Its trade-offs are real: a distilled ~30B model - ceiling below its closed teacher (Muse Spark) and cloud flagships, no independent Artificial Analysis intelligence score published yet, published benchmarks (e.g. SWE-Bench Verified 76.0) are Meta's own, and 4-bit quantization to fit consumer GPUs trades away some accuracy. As an open-weight model, its running cost is your own hardware rather than a per-token fee.

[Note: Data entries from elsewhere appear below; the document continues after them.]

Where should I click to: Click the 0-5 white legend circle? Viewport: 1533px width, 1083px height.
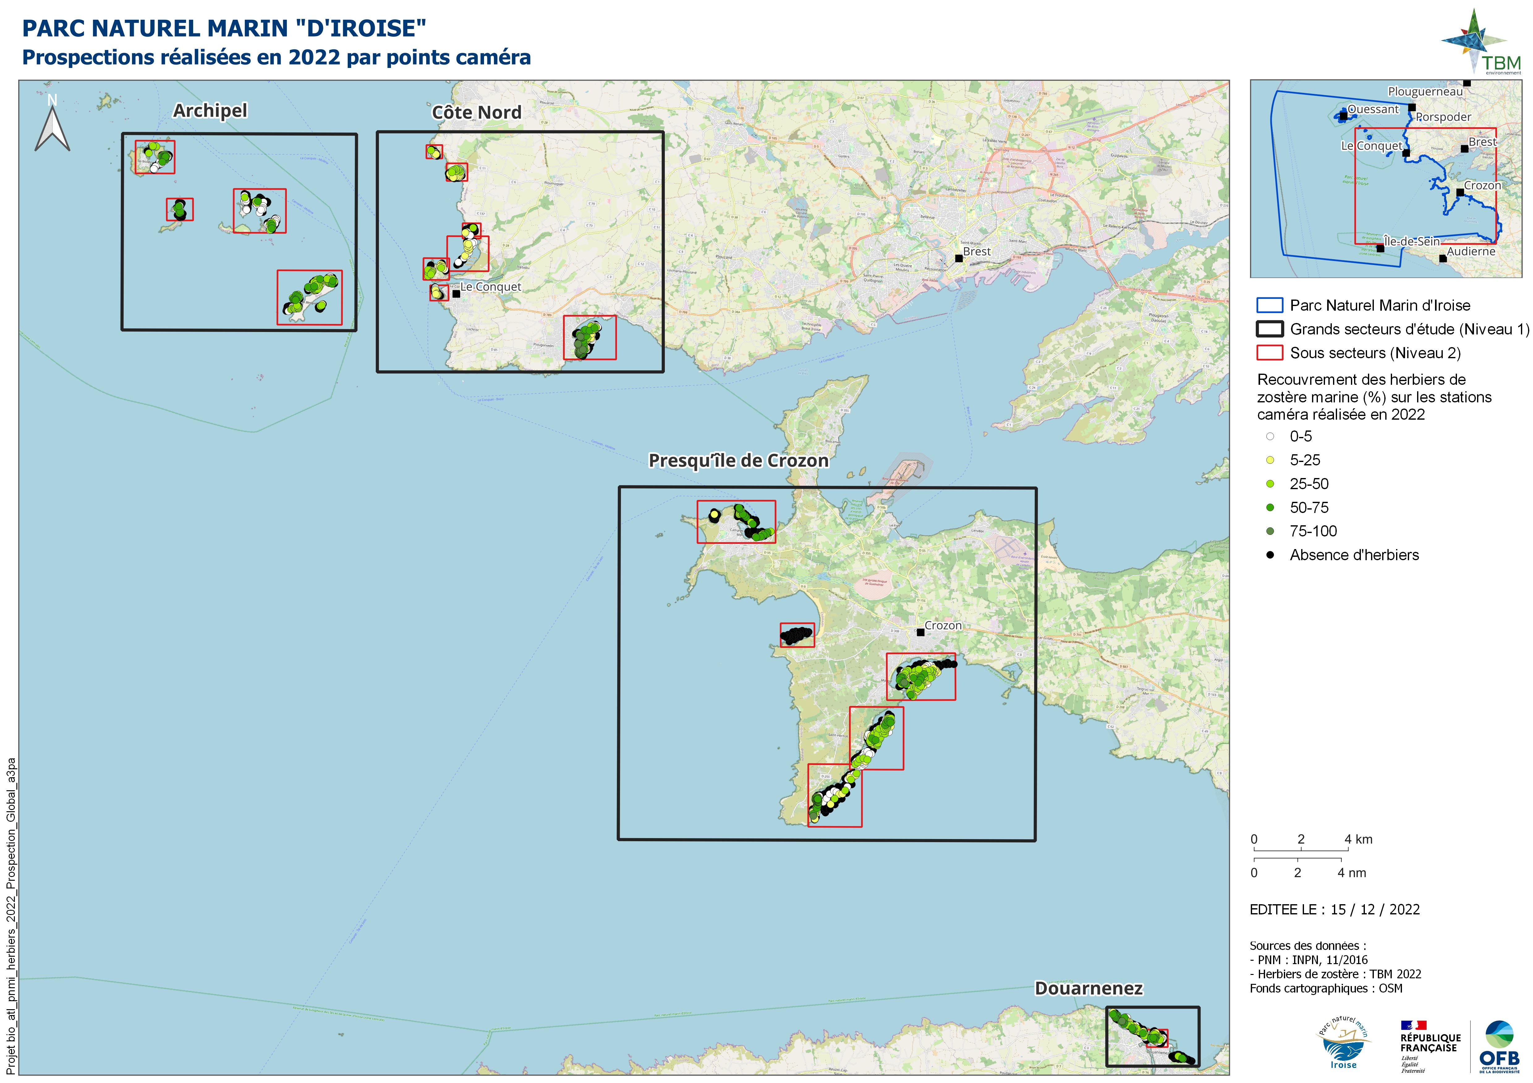click(x=1270, y=436)
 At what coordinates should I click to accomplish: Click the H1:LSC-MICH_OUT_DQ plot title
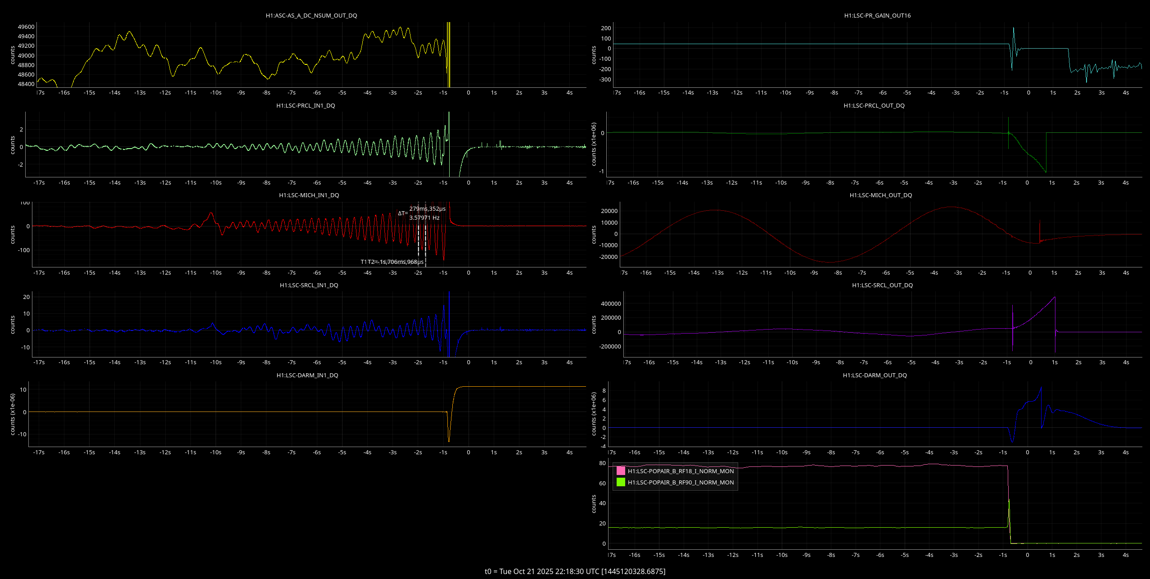[x=880, y=195]
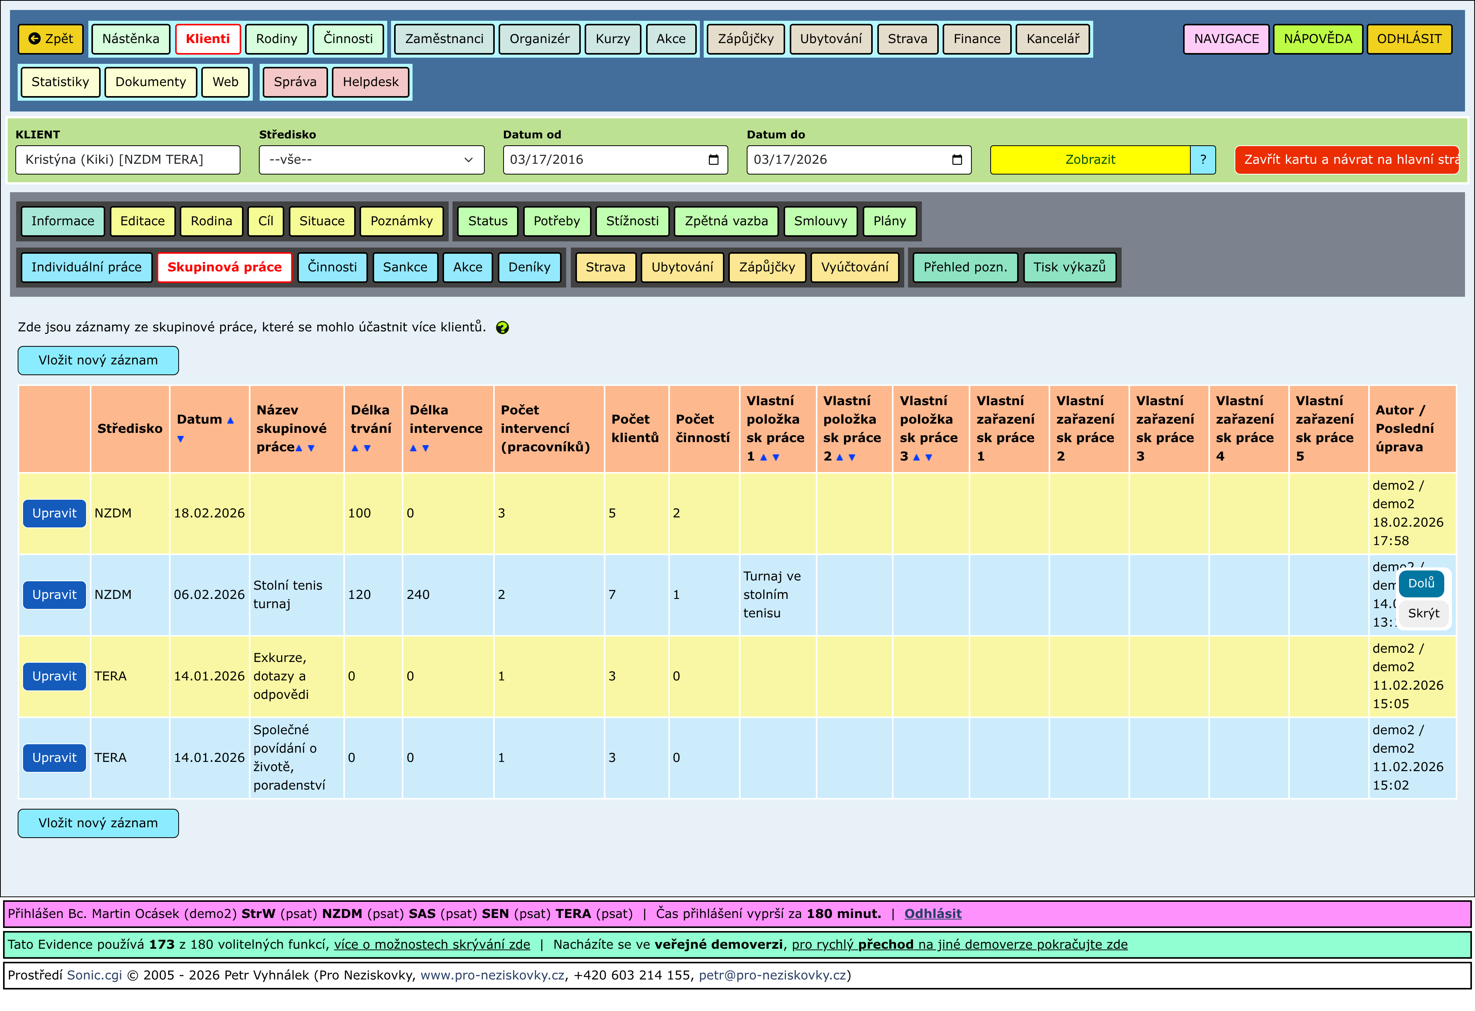This screenshot has height=1011, width=1475.
Task: Click the Odhlásit link in status bar
Action: 932,914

Muse Spark 1.3: where it fits

Meta's September 2, 2026 agentic-coding model update, cutting tool calls and token usage versus Muse Spark 1.2 while its highest-reasoning mode remains gated for safety review. Released September 2, 2026 by Meta, it is built for agentic coding with ~20% fewer tool calls and ~25% fewer tokens than Muse Spark 1.2, deepSWE v1.1 long-horizon software engineering (75.4), near-perfect long-context retrieval (MRCR v2 512K-1M: 98.1), and ranks third overall on the Artificial Analysis Intelligence Index (score 61, xhigh variant; the limited-preview max variant scores 62) - behind only Claude Fable 5.1 and Claude Opus 5.

Its trade-offs: strongest 'max' reasoning configuration still gated pending additional safety testing, not yet open-weight, despite Meta roadmapping a future Muse Spark weights release, and no official SWE-bench Verified score published. At $1.25 in / $4.25 out per million tokens, it sits in the mid price band.

The bottom line for this matchup

Because Muse Glimmer and Muse Spark 1.3 come from the same lab (Meta), they share the same training philosophy and ecosystem — the decision is purely tier vs. cost. Muse Spark 1.3 is the more capable, more recent option; the other earns its place only when its price or latency profile fits a specific job better. Most teams should default to Muse Spark 1.3 and drop down only with a concrete reason.

Want both Muse Glimmer and Muse Spark 1.3 without two subscriptions? LumiChats gives you these plus 40+ models under one ₹69/day pass (about $1/day) — draft with one, cross-check with the other.

See pricing

Frequently asked questions

Is Muse Glimmer or Muse Spark 1.3 better for coding?

Public SWE-Bench figures are not available for either model, so the honest test is your own repository — run an identical real bug through both. By design, Muse Glimmer leans toward runs real agentic tasks locally on one consumer gpu - fits 24gb of vram in 4-bit while Muse Spark 1.3 leans toward agentic coding with ~20% fewer tool calls and ~25% fewer tokens than muse spark 1.2, and that positioning usually predicts which feels better on your codebase.

Which is cheaper, Muse Glimmer or Muse Spark 1.3?

Muse Glimmer is open-weight, so self-hosting means no per-token fee (you pay for hardware instead), while Muse Spark 1.3 is API-metered at $1.25/$4.25 per 1M tokens. For most teams without GPUs, the API model is cheaper to start; at very high volume, self-hosting can win.

Which has the bigger context window?

Muse Spark 1.3 — 1M tokens vs 128K, about 7.6× larger. Useful only if the model actually reasons over the full window, which not all do.

Should I upgrade from Muse Glimmer to Muse Spark 1.3?

Since both are Meta models, the newer one (Muse Spark 1.3) is usually the better default unless you need a specific cost or latency profile from the other.

Which is newer, Muse Glimmer or Muse Spark 1.3?

Muse Spark 1.3 — released September 2, 2026, about 23 days after Muse Glimmer.

Related comparisons

Specifications and benchmarks reflect publicly reported figures as of June 2026 and may change as providers release updates. Always verify on your own workload.